Can someone also comment on how theoretical maximum FLOPS of a processor are determined. And if FLOPS is taken as standard measure of performance, then can someone use an algorithm that will always be highly efficient but not useful in scientific computing?

  • $\begingroup$ Theorical maximum FLOPS is usually some product between the number of FP operations that could be executed every cycle and the CPU frequency (See Wikipedia). With a superscalar or SIMD CPU, you can have more than more FLOP per cycle. And of course, here FLOPs are multiplications and/or additions, not divisions or square roots. FLOPs are theorical figures for executing pointless instruction sequences, not the result from some benchmark like Whetstone or LINPACK. $\endgroup$ – TEMLIB Oct 25 '15 at 18:36

Much computing is shuffling data around, from memory to CPU(s) and viceversa, from disk to memory, and so on. Performance could well be determined by non-processing needs. If there are several CPUs involved (many supercomputers really do the computing on graphics cards, which are massively parallel SIMD computers), jobs that can't be sped up by processing separate data streams with the same instructions will go much slower than extensively studied and paralellized to death computations like massive matrix operations.

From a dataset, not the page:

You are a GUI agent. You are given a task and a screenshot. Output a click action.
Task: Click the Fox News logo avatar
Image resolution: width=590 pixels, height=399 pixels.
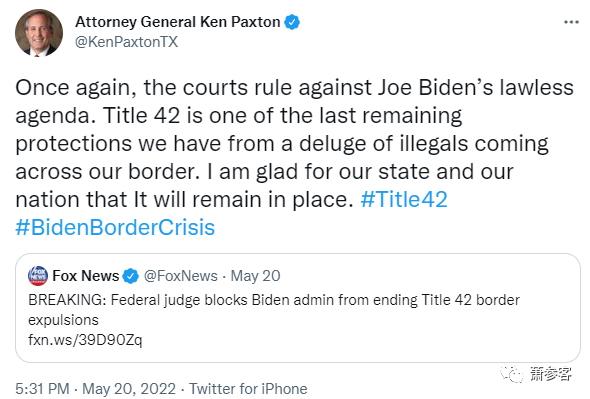point(38,276)
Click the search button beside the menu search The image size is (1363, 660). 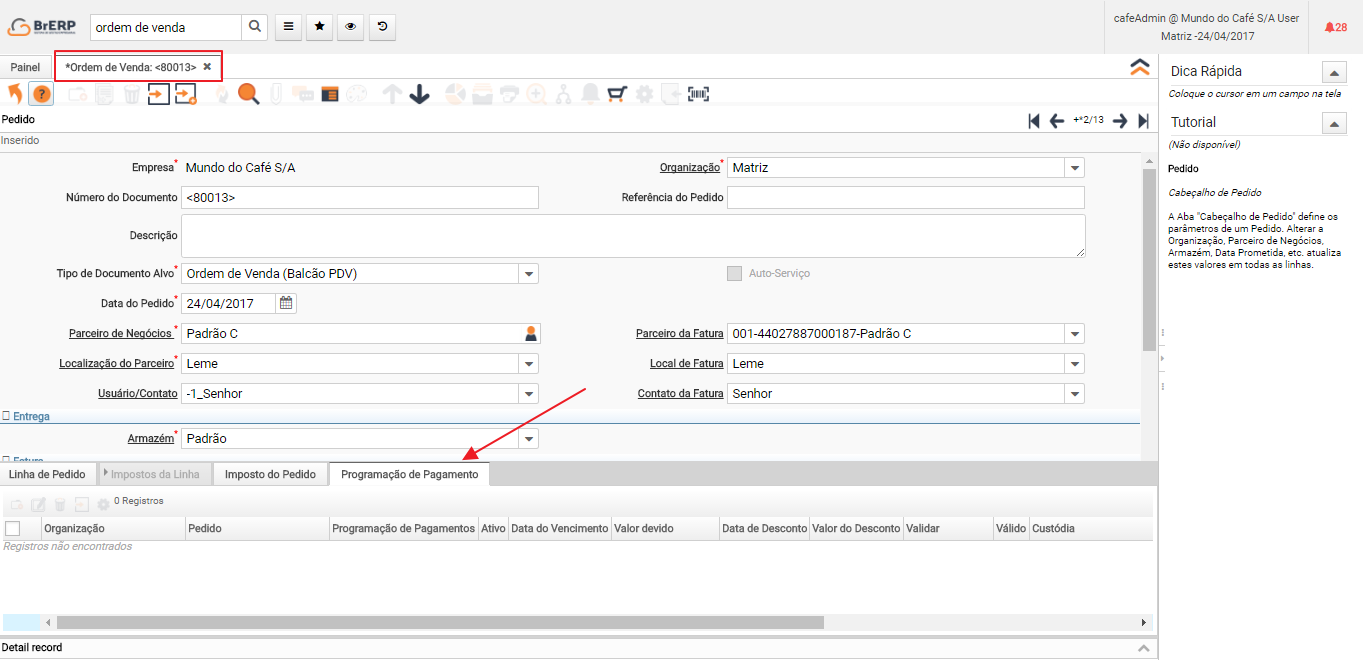(255, 27)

So the answer is no, raw FLOPS aren't a good measure of performance. Again, the only reliable performance measure for your specific problem is the performance on it. "Performance" isn't a number, it is a vector with multiple independent aspects, and the requirements of your problem are also a vector, in the same dimensions. How well they match over a wide range of possible problems to a particular machine can't be reduced to a single number.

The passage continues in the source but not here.